The Liberals are demanding Progressive Conservative Jimmy Bourque pulled out of the Kent byelection after admitting he broke conflict-of-interest rules when he was a political assistant for the Alward government.

The Liberals criticized Bourque in the legislature again on Thursday for not following conflict-of-interest rules when he was a ministerial assistant to Economic Development Minister Paul Robichaud.


Liberal MLA Victor Boudreau said PC candidate Jimmy Bourque should withdraw from the Kent byelection after admitting to a conflict of interest.

Bourque told CBC this week he made a mistake in not declaring that he owned a company doing business with the provincial government.

Bourque's company made close to $500,000 from provincial contracts in the last two years.

"The issue here is that Jimmy Bourque admitted that for the last two and a half years he's been breaking the law," said Liberal MLA Victor Boudreau.

Boudreau said Premier David Alward should remove Bourque as the PC candidate for the April 15 byelection in the eastern riding of Kent.

The deadline for candidates to withdraw from the Kent byelection is 10 a.m. on April 13.

New Brunswick’s conflict-of-interest law says executive assistants are in a conflict of interest if they own a company doing business with the government. However, the law allows them to sign a declaration to avoid being found in a conflict.

Bourque told CBC News on Wednesday he thought an earlier declaration he signed for a different minister in the Bernard Lord government still applied.

Bourque has owned the company since 1996 and he said it has done work for the provincial government under both Progressive Conservative and Liberal governments.

His company has been renting a backhoe to the Department of Transportation. He said the rental brings in $500 to $1,000 a month to his company.

'I'm not an expert,' Robichaud says


Jimmy Bourque, the Tory candidate in the Kent byelection, said he signed a declaration form for his business relationship when he worked for the Bernard Lord government. He did not sign a form when he started working for the Alward government. (CBC)
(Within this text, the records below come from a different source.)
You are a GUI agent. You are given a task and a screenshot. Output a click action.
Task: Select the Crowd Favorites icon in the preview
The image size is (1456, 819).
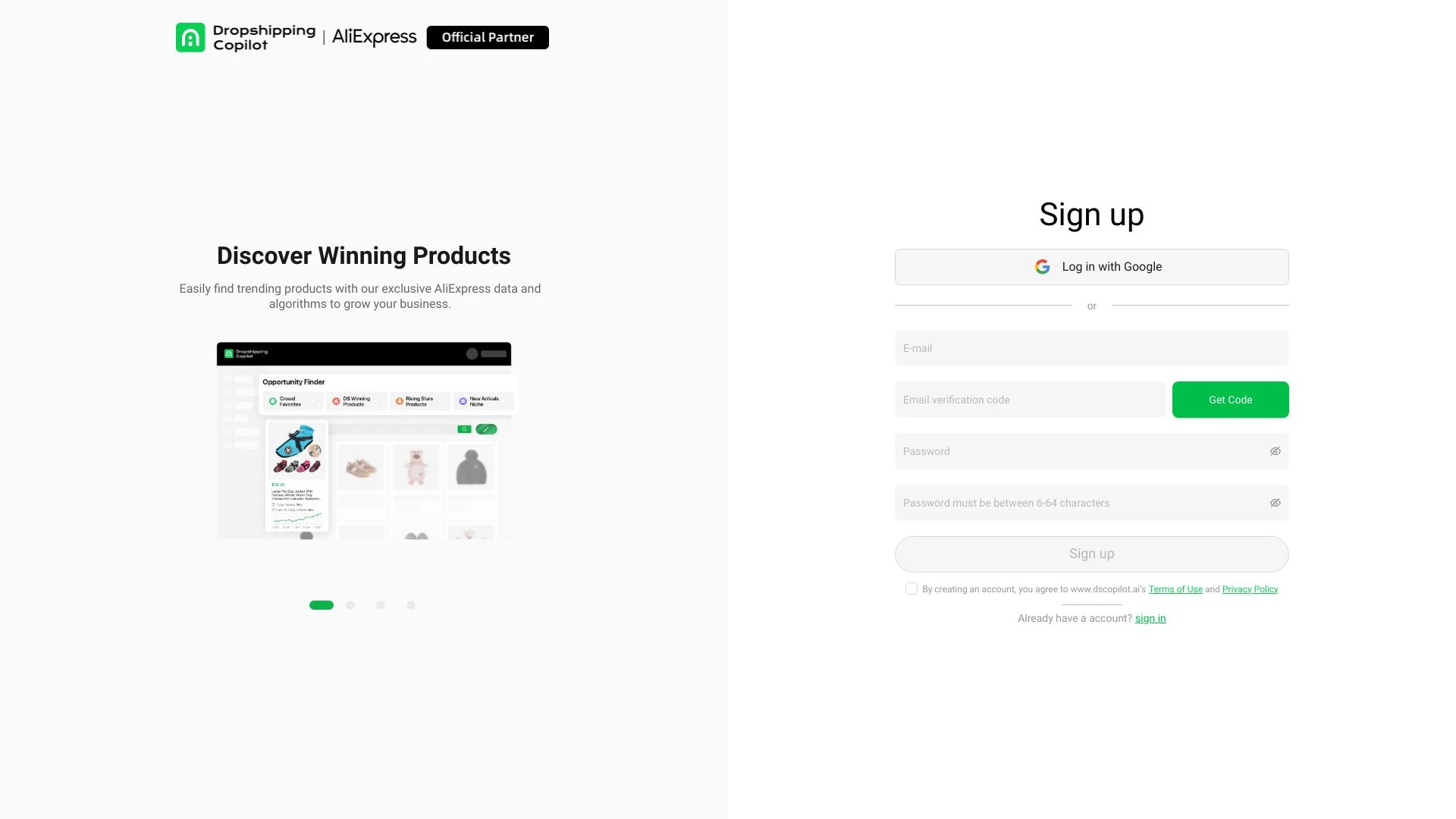click(x=272, y=401)
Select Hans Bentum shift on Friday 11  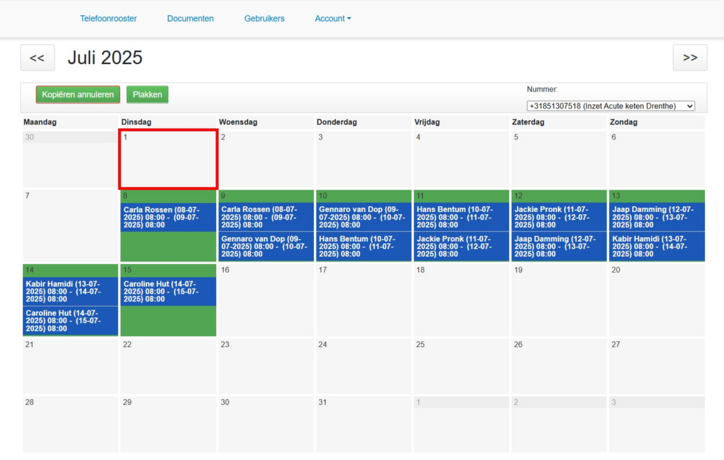pos(461,217)
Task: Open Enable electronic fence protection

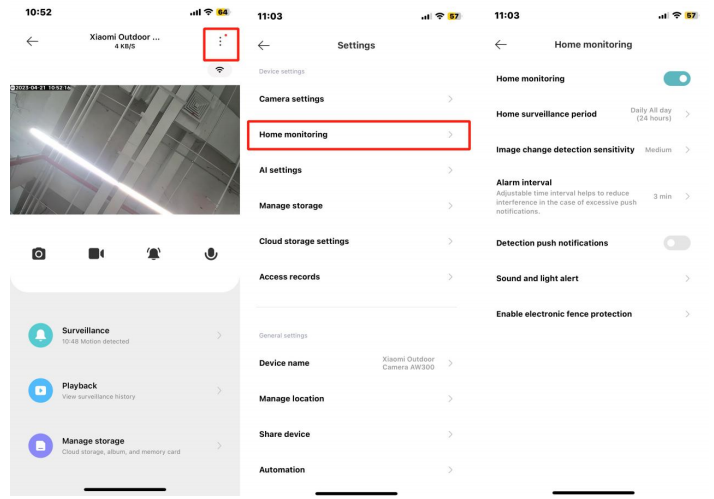Action: click(593, 314)
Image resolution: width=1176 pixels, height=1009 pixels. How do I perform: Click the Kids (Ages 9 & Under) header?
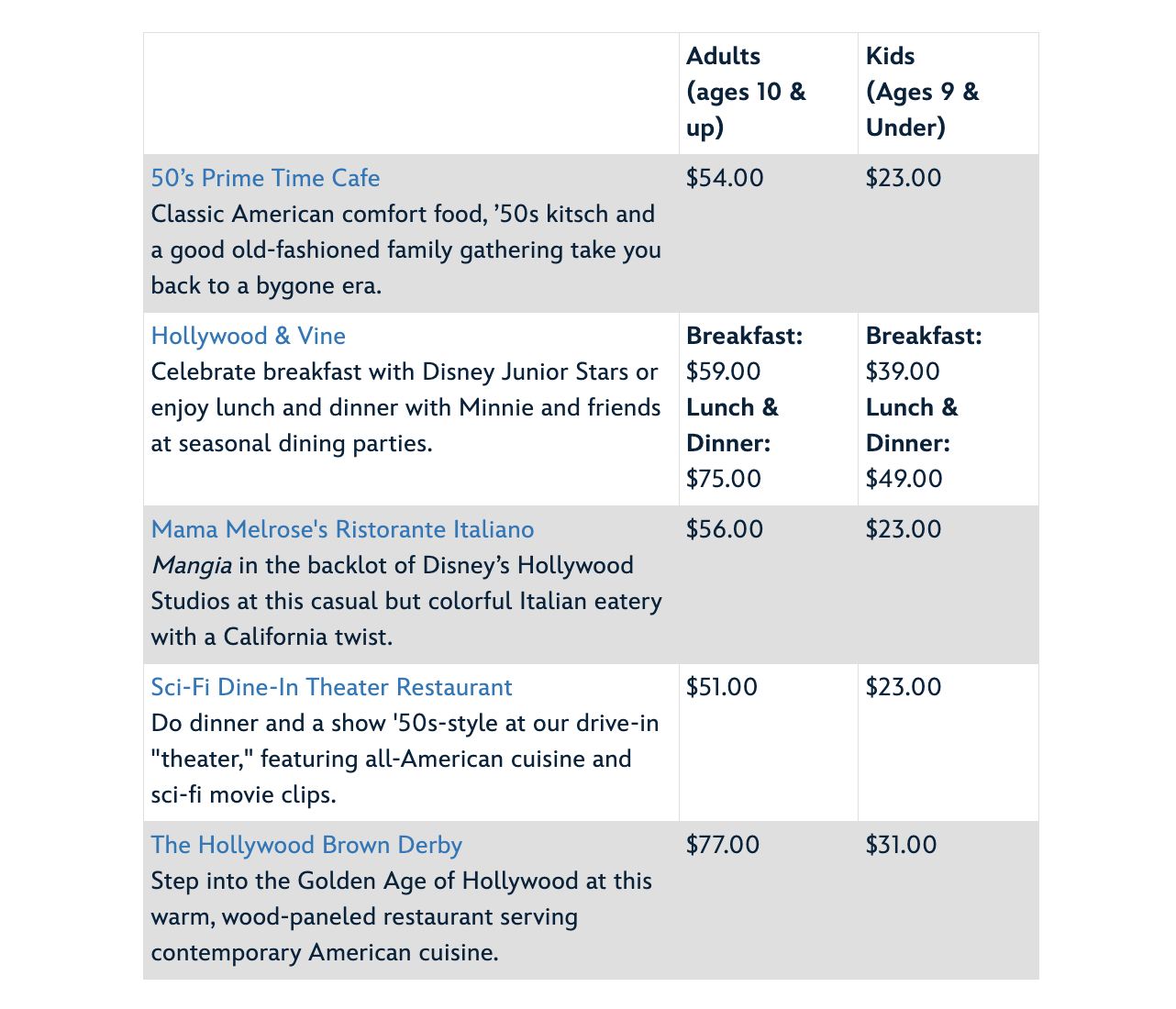[x=922, y=92]
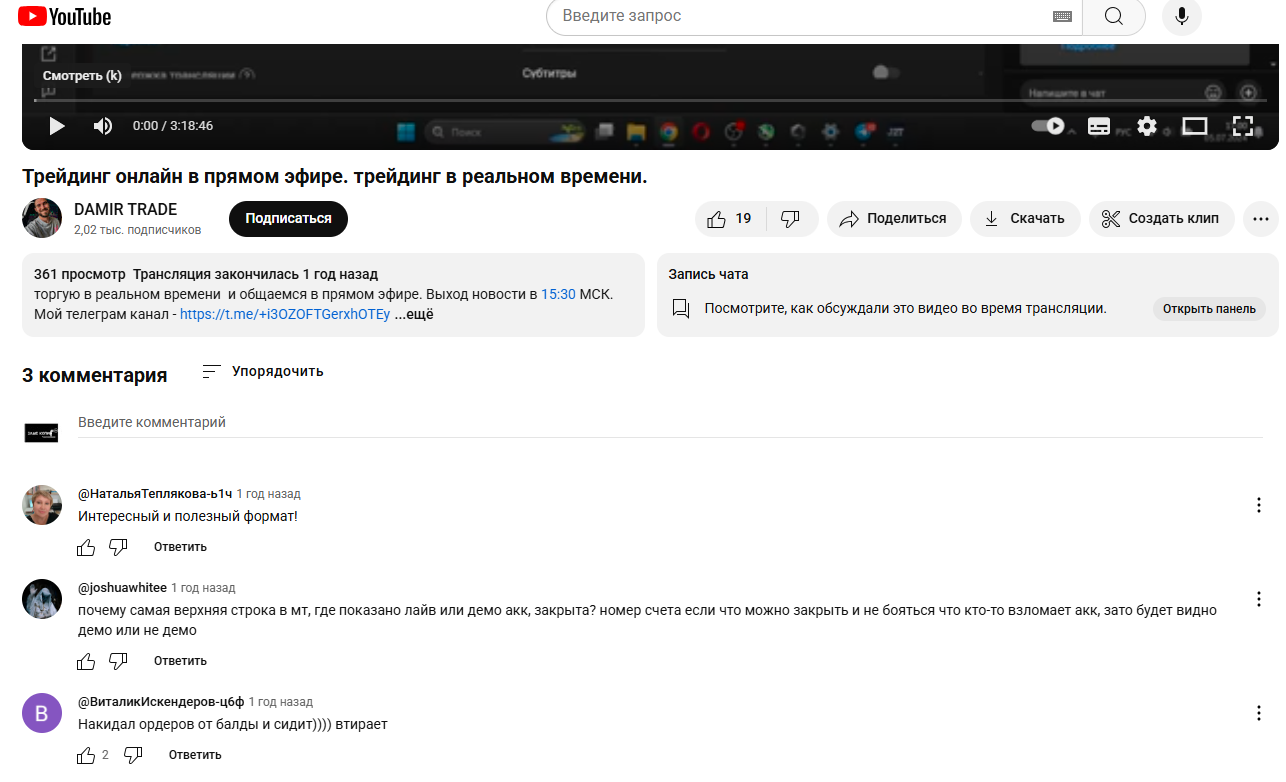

But Deputy Premier Paul Robichaud, who hired Bourque as his executive assistant, won't acknowledge Bourque was in a conflict despite Bourque's own admission.

"I'm not an expert to admit it or not admit it," he said.

But the Tories seemed quite content to let the Liberals keep raising the conflict-of-interest issue, clearly calculating that it will remind byelection voters of the Atcon scandal, which Robichaud raised repeatedly.

"Don't forget the major point here. We have a byelection in the riding of Kent because the former MLA [Shawn Graham]

, the former leader, the former premier was found guilty in a breach of conflict of interest," Robichaud said.

Bourque is running against Liberal Leader Brian Gallant and NDP candidate Susan Levi-Peters.

The Green Party and the People’s Alliance of New Brunswick will not have candidates on the ballot on April 15.

The Tories have 42 seats in the legislature and the Liberals have 12 MLAs. The Kent byelection will fill the only vacant seat in the legislature.